Our guide took us to Dead Horse Point for sunset, where we feasted on fried chicken, mac & cheese, and salad as the sun set over a never ending canyon. One of the most incredible views and sunset we had ever seen.

Thousands of kilometers of canyons were laid in front of us, painted in a beautiful dark red colour by the sun setting and the Colorado River flowing through. This was mind blowing. We stayed there for a while to enjoy the magnificent sunset.

Once back at the camp-site, Nick and I made our way in the bush behind the camp-site to take some pictures of the stars. The area was dark enough and tree free to be able to enjoy some stargazing and take some beautiful pictures of the milky way. Utah has the most certified Dark Sky areas in the US, with minimal light pollution. We even saw a couple of satellites and a huge shooting star!

A really lovely evening.

The following morning we headed to Corona Arch, just outside the Arches National Park. It’s a short ish (about 4km) walk up rocks, again involving a couple of chains. This time no hair raising drops next to us – no problem! As the arch isn’t in the national park it was very quiet, and great to check out early in the morning.

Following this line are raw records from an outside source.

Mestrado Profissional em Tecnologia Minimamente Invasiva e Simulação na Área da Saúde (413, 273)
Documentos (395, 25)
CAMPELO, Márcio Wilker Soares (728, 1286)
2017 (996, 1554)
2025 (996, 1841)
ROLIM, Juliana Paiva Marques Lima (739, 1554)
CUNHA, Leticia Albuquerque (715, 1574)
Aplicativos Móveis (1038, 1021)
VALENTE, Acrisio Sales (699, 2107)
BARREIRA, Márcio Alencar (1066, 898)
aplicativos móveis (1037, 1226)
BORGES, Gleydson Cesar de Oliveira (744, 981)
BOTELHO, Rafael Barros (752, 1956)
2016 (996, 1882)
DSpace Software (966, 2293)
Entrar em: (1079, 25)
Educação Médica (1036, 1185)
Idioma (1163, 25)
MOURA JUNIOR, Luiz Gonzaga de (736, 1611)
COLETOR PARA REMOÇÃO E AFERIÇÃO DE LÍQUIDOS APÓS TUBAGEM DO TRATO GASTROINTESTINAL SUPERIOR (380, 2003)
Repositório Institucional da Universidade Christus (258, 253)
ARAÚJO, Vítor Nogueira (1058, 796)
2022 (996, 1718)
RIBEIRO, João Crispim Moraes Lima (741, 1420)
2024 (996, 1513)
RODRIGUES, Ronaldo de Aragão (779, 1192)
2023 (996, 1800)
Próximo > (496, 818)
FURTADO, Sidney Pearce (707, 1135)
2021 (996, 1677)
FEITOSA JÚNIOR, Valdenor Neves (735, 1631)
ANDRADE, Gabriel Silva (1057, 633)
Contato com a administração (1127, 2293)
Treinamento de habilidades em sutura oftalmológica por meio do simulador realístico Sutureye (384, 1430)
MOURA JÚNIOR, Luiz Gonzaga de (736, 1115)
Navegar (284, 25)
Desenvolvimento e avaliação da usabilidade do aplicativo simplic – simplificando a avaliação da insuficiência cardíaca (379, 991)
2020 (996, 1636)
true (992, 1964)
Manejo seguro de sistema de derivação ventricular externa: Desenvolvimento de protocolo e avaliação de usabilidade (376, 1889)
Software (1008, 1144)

The guide then dropped us off in the town of Moab for a couple of hours whilst he ran some errands. We took advantage of this time in town to enjoy a coffee on a terrace, watching people go by. Probably our most expensive coffees so far? AUD $19 for a Mocha and a Cappuccino, a record I think!

In the afternoon, we made our way to Canyonland National Park and made a few stops along the way, all with incredible canyon backdrops.

Before heading back to our campsite, our guide took us to a nearby waterfall to enjoy a refreshing swim in cold water. It was a great way to end a very hot day (40+ degrees again), although later I found out that there were leeches in there (Nick kept that quiet!).

We finished the day with a nice camp BBQ, and also with a tutorial on how to ‘shotgun’ a can of beer by some of the younger guys who were well versed from their college years. This involves drinking a beer very quickly, with the help of a hole in the can that you make with a key. More technique than you’d imagine!

On our final morning in Moab we got up early again (5.50am alarm), and made our way to delicate arch in Arches National Park, hoping to beat the hordes of tourists.

The walk up the arch is a 2km strenuous hike, walking up rocks on an incline. It was good to do it early in the morning as the sun gets brutally hot by 9am.

The arch was again very beautiful, though I think I preferred the one we saw the day before. Amazing to see nonetheless.

We then made a quick 1.5 miles hike through ‘Park Avenue’, a valley in the park with beautiful views over the different rocks doted around.

Utah is such a beautiful state with all these magnificent canyons. We’ve loved every bit of it.



  • In summer, the sun is brutally hot and temperatures can reach 40+ degrees by 10/11am. Though it’s hard to wake up early, we found that it was well worth it when we needed to walk. Forget walking anywhere between 11am and 4pm. It’s just unbearable and very dangerous.
  • Though Corona arch is not technically in the Arches National Park, it’s a beautiful place to visit and to my personal preference, more beautiful than Delicate Arch. Worth adding to the sightseeing list.